RunDetails Класс

Представляет мини-приложение записной книжки Jupyter, используемое для просмотра хода обучения модели.

Мини-приложение работает асинхронно и предоставляет обновленные сведения до тех пор, пока обучение не будет завершено.

Инициализация мини-приложения с помощью предоставленного экземпляра запуска.

Наследование
builtins.object
RunDetails

Конструктор

RunDetails(run_instance)

Параметры

run_instance
Run
Обязательно

Выполнение экземпляра, для которого будет отрисовываться мини-приложение.

run_instance
Run
Обязательно

Выполнение экземпляра, для которого будет отрисовываться мини-приложение.

Комментарии

В мини-приложении Jupyter Notebook Azure ML отображается ход обучения модели, включая свойства, журналы и метрики. Выбранный тип мини-приложения выводится неявным образом из run_instance. Его не нужно задавать явным образом. Чтобы начать отрисовку мини-приложения, используйте метод show. Если мини-приложение не установлено, будет отображена ссылка для просмотра содержимого на новой странице браузера. После начала эксперимента можно также просмотреть ход обучения модели на портале Azure с помощью метода get_portal_url() класса Run.
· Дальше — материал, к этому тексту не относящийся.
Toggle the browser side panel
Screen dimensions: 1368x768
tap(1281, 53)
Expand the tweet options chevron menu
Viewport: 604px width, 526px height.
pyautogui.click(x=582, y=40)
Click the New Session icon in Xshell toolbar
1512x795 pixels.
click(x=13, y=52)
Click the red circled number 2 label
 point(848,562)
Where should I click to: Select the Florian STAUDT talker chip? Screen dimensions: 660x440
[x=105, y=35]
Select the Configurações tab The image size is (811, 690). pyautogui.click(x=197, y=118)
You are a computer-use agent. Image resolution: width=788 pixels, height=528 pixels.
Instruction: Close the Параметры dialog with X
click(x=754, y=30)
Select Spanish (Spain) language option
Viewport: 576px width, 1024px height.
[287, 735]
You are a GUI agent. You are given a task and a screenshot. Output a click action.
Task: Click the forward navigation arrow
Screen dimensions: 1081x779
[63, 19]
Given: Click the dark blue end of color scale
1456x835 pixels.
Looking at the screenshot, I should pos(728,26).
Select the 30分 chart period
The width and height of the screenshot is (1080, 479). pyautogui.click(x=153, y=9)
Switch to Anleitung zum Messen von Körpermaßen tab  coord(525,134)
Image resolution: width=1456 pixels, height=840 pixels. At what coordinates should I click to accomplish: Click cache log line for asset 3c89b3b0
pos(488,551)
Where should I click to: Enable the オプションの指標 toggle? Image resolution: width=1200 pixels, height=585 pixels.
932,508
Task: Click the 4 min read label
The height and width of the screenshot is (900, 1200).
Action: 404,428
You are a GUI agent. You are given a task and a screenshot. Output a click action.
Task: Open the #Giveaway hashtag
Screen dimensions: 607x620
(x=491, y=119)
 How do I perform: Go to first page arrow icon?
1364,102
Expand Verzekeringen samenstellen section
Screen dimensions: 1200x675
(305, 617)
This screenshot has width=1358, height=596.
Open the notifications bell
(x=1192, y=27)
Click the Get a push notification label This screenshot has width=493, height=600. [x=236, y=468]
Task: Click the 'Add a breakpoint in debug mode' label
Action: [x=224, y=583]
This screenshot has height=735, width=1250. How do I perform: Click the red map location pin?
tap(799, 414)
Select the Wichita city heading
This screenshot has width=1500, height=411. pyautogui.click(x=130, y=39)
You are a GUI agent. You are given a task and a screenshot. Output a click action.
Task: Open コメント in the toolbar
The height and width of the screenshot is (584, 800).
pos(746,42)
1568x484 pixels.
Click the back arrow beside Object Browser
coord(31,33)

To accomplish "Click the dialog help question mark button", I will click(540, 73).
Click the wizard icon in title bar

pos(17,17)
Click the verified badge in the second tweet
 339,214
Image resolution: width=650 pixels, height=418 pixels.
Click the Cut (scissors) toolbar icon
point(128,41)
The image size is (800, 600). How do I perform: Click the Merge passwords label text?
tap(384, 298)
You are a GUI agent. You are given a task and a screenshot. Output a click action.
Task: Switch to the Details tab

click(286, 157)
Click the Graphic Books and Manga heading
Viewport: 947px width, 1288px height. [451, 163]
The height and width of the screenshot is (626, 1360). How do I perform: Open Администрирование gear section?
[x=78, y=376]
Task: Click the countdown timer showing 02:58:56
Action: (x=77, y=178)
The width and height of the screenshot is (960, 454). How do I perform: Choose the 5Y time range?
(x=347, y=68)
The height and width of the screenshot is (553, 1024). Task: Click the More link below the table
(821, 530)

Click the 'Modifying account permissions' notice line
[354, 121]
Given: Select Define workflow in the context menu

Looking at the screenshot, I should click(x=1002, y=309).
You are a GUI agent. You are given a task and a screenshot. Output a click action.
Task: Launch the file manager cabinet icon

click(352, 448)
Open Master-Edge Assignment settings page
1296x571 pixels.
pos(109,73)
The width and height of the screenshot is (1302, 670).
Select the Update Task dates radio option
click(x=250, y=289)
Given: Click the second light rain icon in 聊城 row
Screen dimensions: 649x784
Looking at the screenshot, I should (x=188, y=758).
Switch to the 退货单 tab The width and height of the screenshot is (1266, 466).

В следующем примере показано, как создать мини-приложение и запустить его:


   from azureml.widgets import RunDetails

   RunDetails(remote_run).show()

Полный пример можно найти по адресу: https://github.com/Azure/MachineLearningNotebooks/blob/master/how-to-use-azureml/automated-machine-learning/classification-credit-card-fraud/auto-ml-classification-credit-card-fraud.ipynb.

Поддерживаются следующие типы выполнений:

  • StepRun: отображает свойства выполнения, выходные журналы, метрики.

  • HyperDriveRun: отображает свойства родительского выполнения, журналы, дочерние выполнения, основную диаграмму метрик и параллельную диаграмму координат гиперпараметров.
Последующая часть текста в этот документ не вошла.